# New junior Lake Somerville record bass



## KILT610 (Feb 24, 2006)

11 year old Cody Chase with the new Lake Somerville junior lake record bass..8.25 lbs.....KVD green pumpkin worm...7-13-11...Fish was released unharmed.


----------



## tbone2374 (Feb 27, 2010)

Great Bass, Son!


----------



## SetDaHook (Oct 21, 2010)

Congratulations...Very nice catch


----------



## nikki (Apr 14, 2011)

I've fished the lake from when it was less than a hundred acres and fished it several thousand times over the years and he almost beat my record. So to you "YOU DID GREAT". We fellow fishin men are proud of you.


----------



## shadslinger (Aug 21, 2005)

That is a fine large mouth bass Cody, congratulations on catching it and breaking the record!


----------



## Lonestar Proud (Oct 26, 2010)

Sweeeeet! Great job Cody!

-LP


----------



## crappiecandy29 (Aug 20, 2008)

Outstanding Cody,Do you give lesson's............


----------



## Ranger373V (Jun 26, 2011)

Great job!!!!!! My PB came out of Somerville! (10.2 from Big Creek) Those fish can be finicky, but there are some BRUTES that live there!!!!

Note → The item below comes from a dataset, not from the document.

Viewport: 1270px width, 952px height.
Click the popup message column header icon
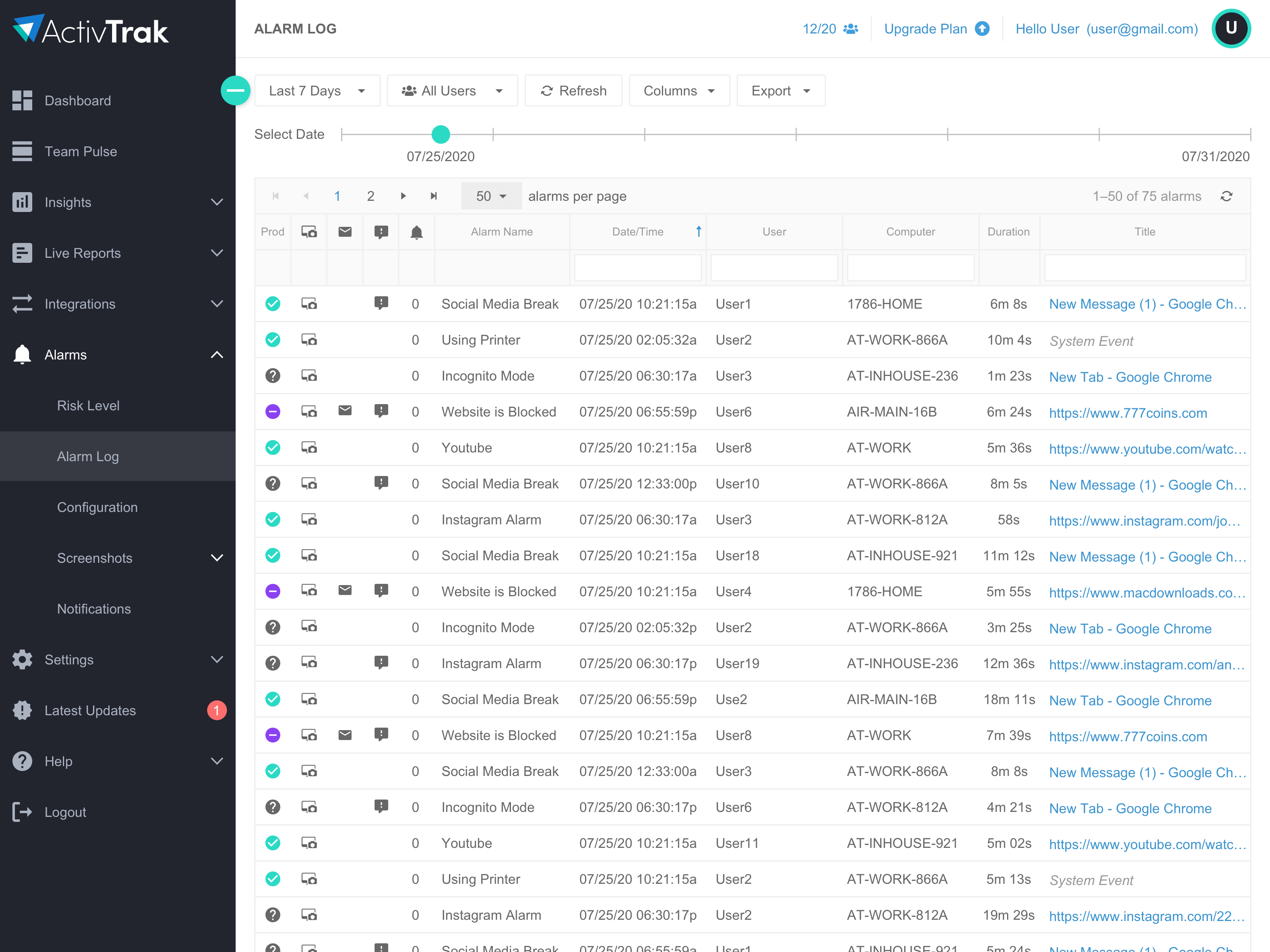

Keep up the great fishin'!!!!!


----------



## RATLTRAP (Sep 16, 2009)

That's an awesome fish!


----------



## TXShooter (Aug 13, 2007)

Big congrats, Cody. That's a big one.


----------



## FISHROADIE (Apr 2, 2010)

Nice fish congratulations, I hope you catch many more.


----------



## Jeff G (May 18, 2010)

I was his age when I caught my biggest bass ! Congrats !! That's an awesome trophy !!


----------



## Danny O (Apr 14, 2010)

Outstanding catch young man! Congrats on the new record!


----------



## Fishon21 (Jul 16, 2010)

*Lake record black bass*

Way to go little man keep up the good work , tell wayne to give up a few pointers.:texasflag


----------